0:00 – 5:00 minutes Walk at moderate pace to warm up (RPE 7–9)
5:00 – 10:00 Repeat the following cycle five times (RPE 10–13)
• Walk briskly for 20 seconds (4 mph or so)
• Jog for 20 seconds faster (up to 5 mph, pretty quick)
• Sprint for 20 seconds (walk-run as fast as you can)
10:00 – 12:00 Walk slower for two minutes of recovery (RPE 9–10)
12:00 – 17:00 Repeat walk-jog-sprint cycle again (RPE 10–13)
17:00 – 20:00 Perform a 3-minute cooldown, walking 2.5–3 mph (RPE 8–6)

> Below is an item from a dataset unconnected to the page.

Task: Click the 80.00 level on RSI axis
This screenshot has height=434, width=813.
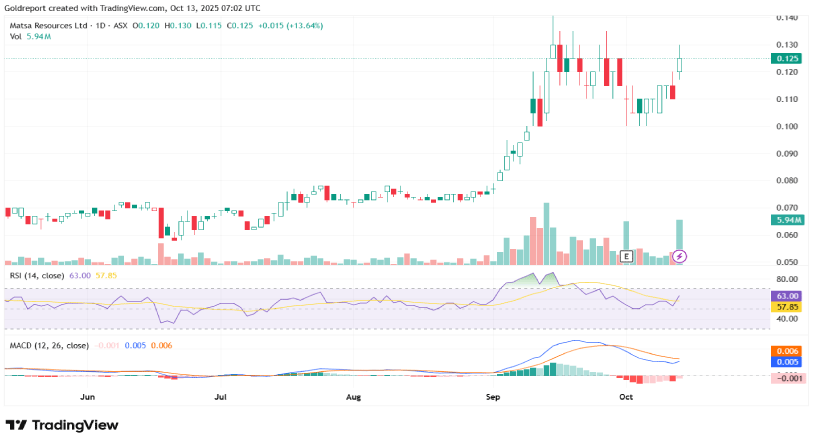Action: click(x=786, y=279)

During this slow-down walk, Cole suggests stopping every few feet in order to swing your arms, do shoulder shrugs, and other cooldown stretches. If you have time for a 40-minute workout, repeat the whole sequence twice through, Cole suggests.
Power Walk 2: Treadmill Hill Training
(Duration: 30 minutes)
“Walking hill programs on a treadmill has much of the fat-burning potential as running but without the joint-jarring impact,” says Jeanette Soloma Hale, a National Academy of Sports Medicine certified personal trainer and fitness nutrition specialist based in St. Paul, Minn. Hale recommends programming your treadmill on manual so you can keep punching in variable inclines and mph for every workout. It keeps your mind and your body busy too, and your workouts fly by, she says.
“Walking like this improves the circulatory system by strengthening your leg muscles, which boosts healthy blood flow to your working muscles, heart and brain,” says Hale. Walking can help you lose weight, too, especially if you are an exercise novice, she says.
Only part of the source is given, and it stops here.